[Stored data entries]
+++

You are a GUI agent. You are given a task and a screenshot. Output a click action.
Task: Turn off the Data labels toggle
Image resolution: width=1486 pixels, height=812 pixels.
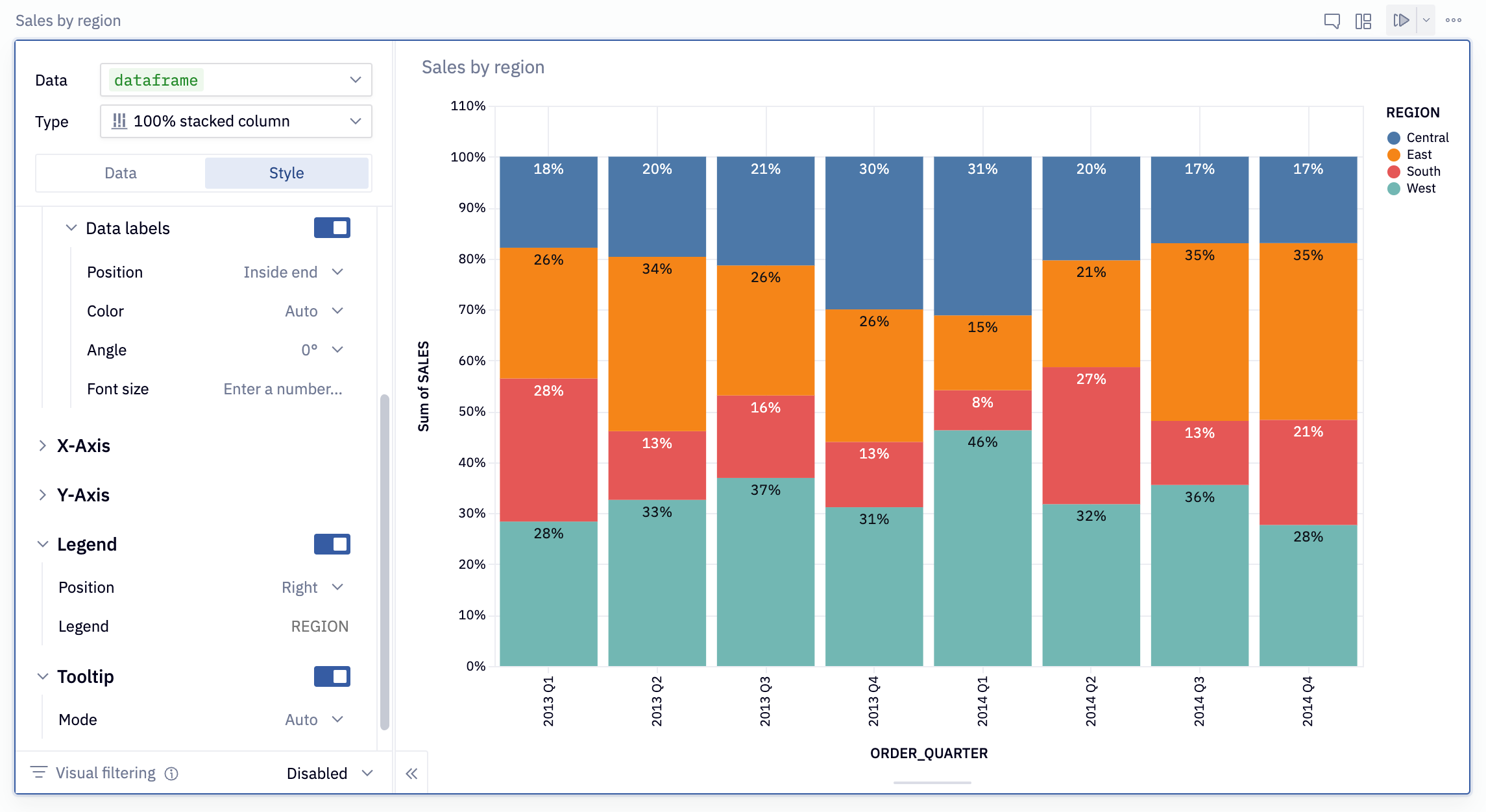point(332,228)
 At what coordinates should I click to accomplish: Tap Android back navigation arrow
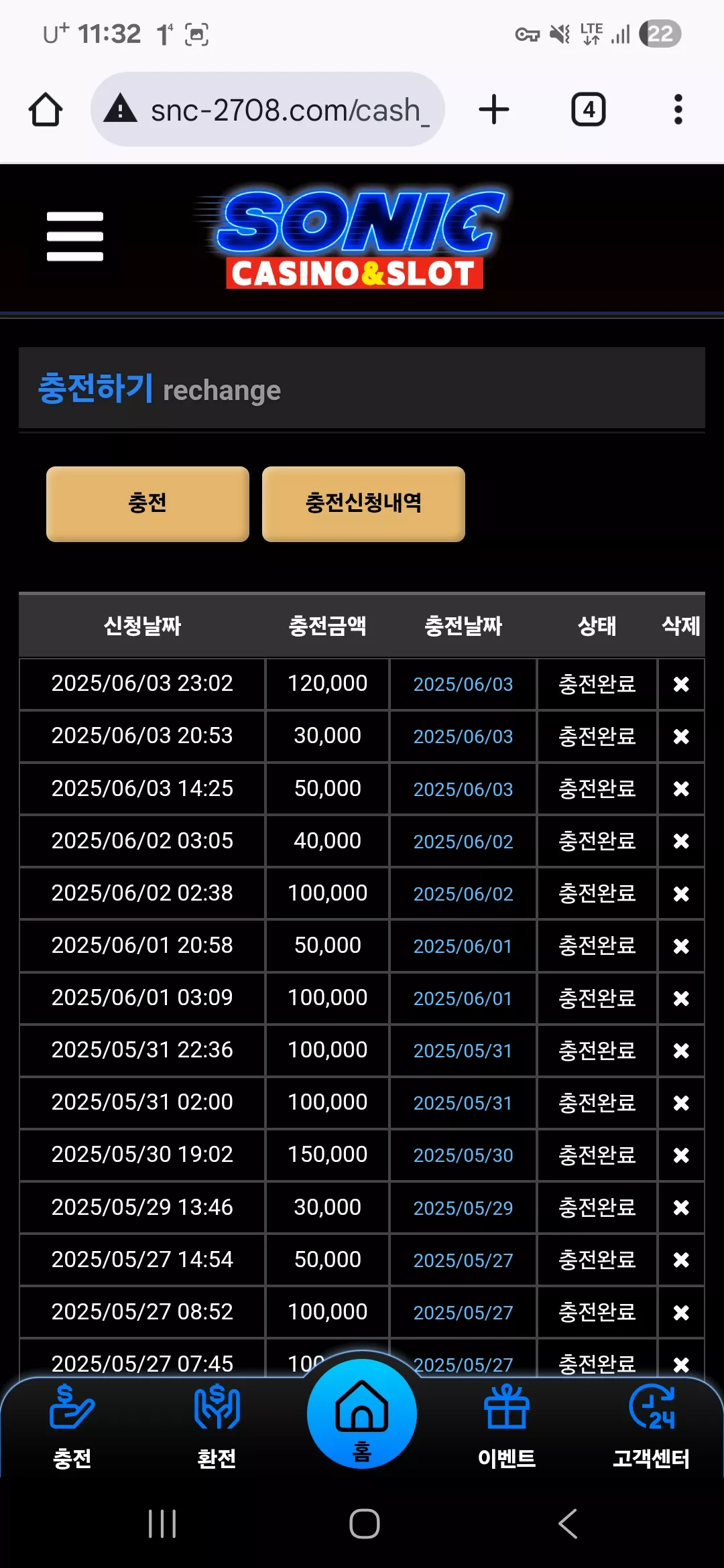pos(568,1524)
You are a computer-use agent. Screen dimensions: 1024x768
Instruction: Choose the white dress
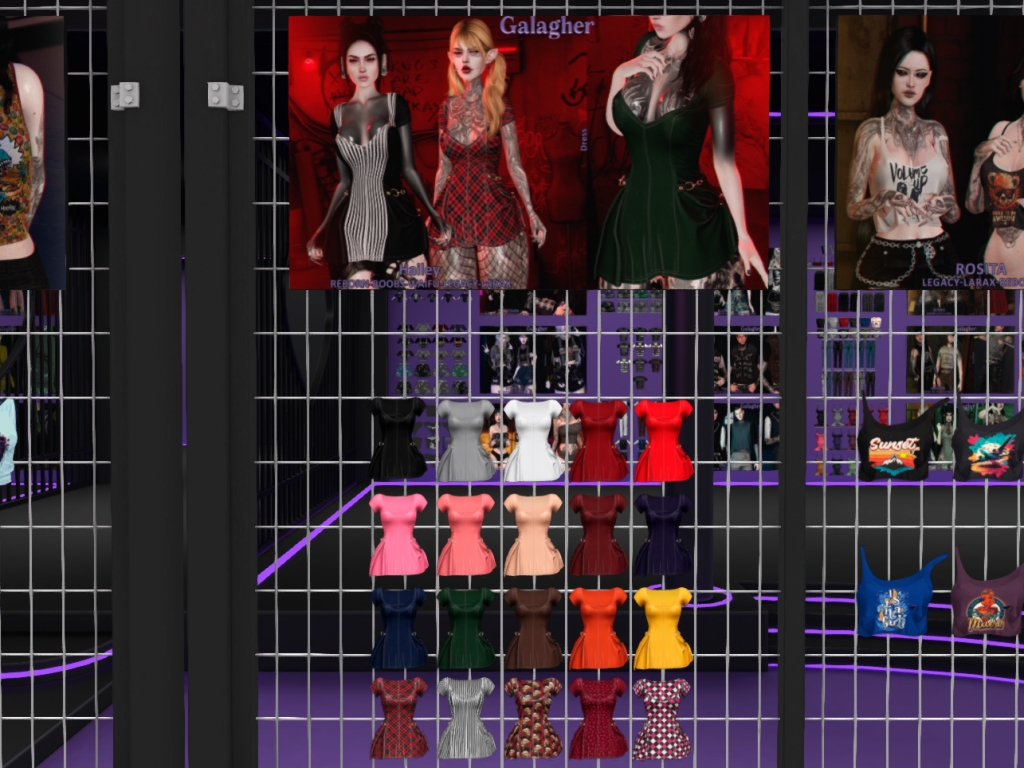(x=533, y=440)
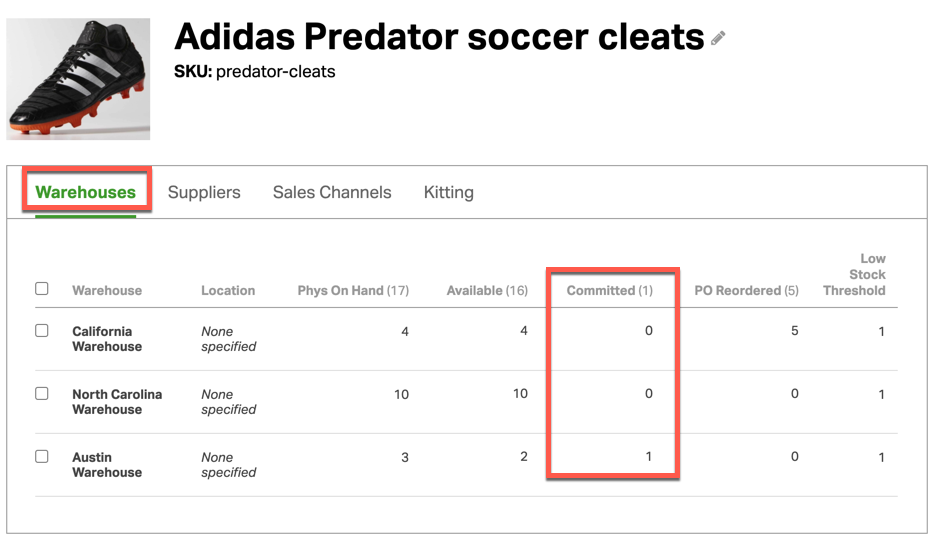This screenshot has width=951, height=555.
Task: Sort by the Phys On Hand column header
Action: (353, 291)
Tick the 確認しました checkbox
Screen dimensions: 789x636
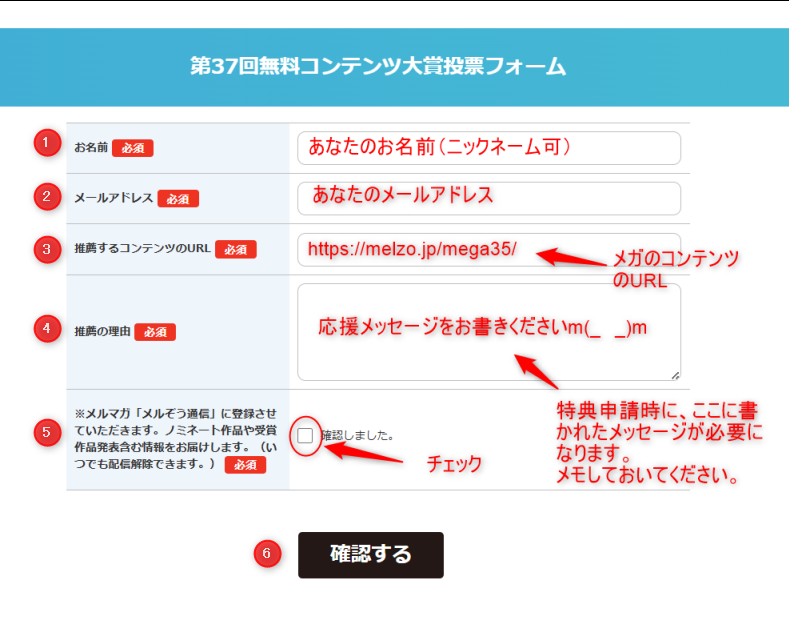pyautogui.click(x=305, y=435)
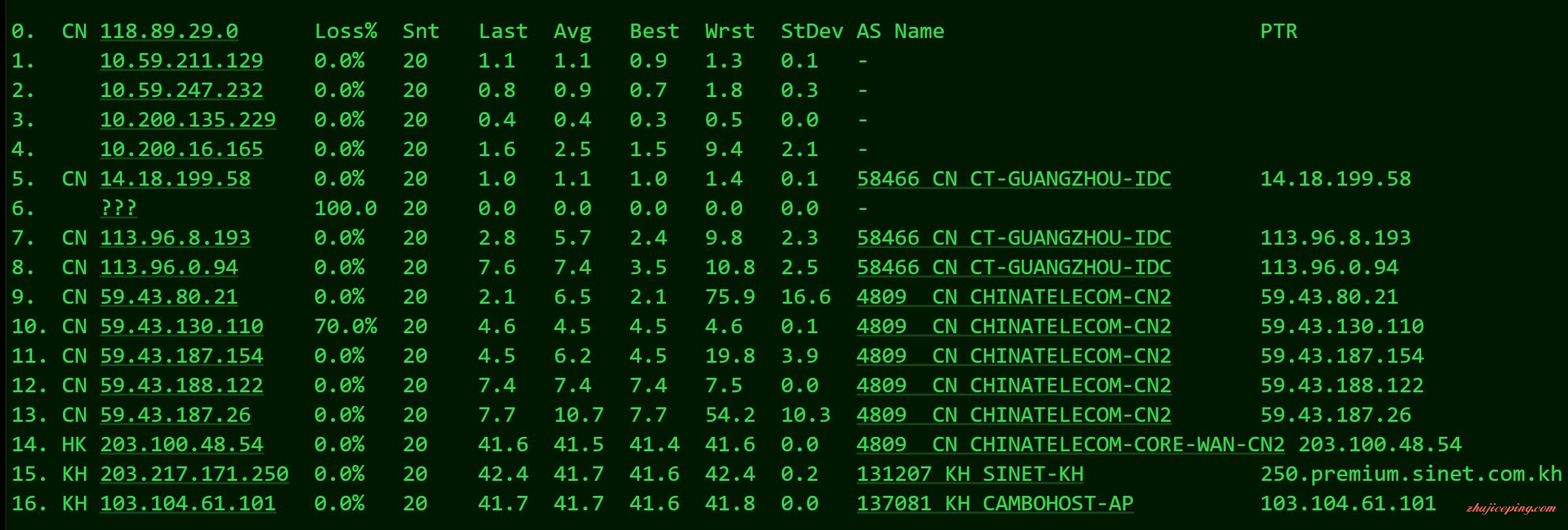The width and height of the screenshot is (1568, 530).
Task: Open the 118.89.29.0 source address link
Action: point(169,31)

+++

From the first line to the last, retype the data above exactly, but not its images.

You are a GUI agent. You are given a task and a screenshot. Output a click action.
Task: Turn off the Data labels toggle
Image resolution: width=1486 pixels, height=812 pixels.
point(332,228)
 At what coordinates should I click to accomplish: Tap Android back navigation arrow
pos(568,1524)
You are a computer-use agent. Screen dimensions: 1024x768
Instruction: Choose the white dress
(x=533, y=440)
This screenshot has width=951, height=555.
Task: Sort by the Phys On Hand column header
Action: (353, 291)
Tick the 確認しました checkbox
Screen dimensions: 789x636
pyautogui.click(x=305, y=435)
The width and height of the screenshot is (1568, 530).
Task: Open the 118.89.29.0 source address link
Action: point(169,31)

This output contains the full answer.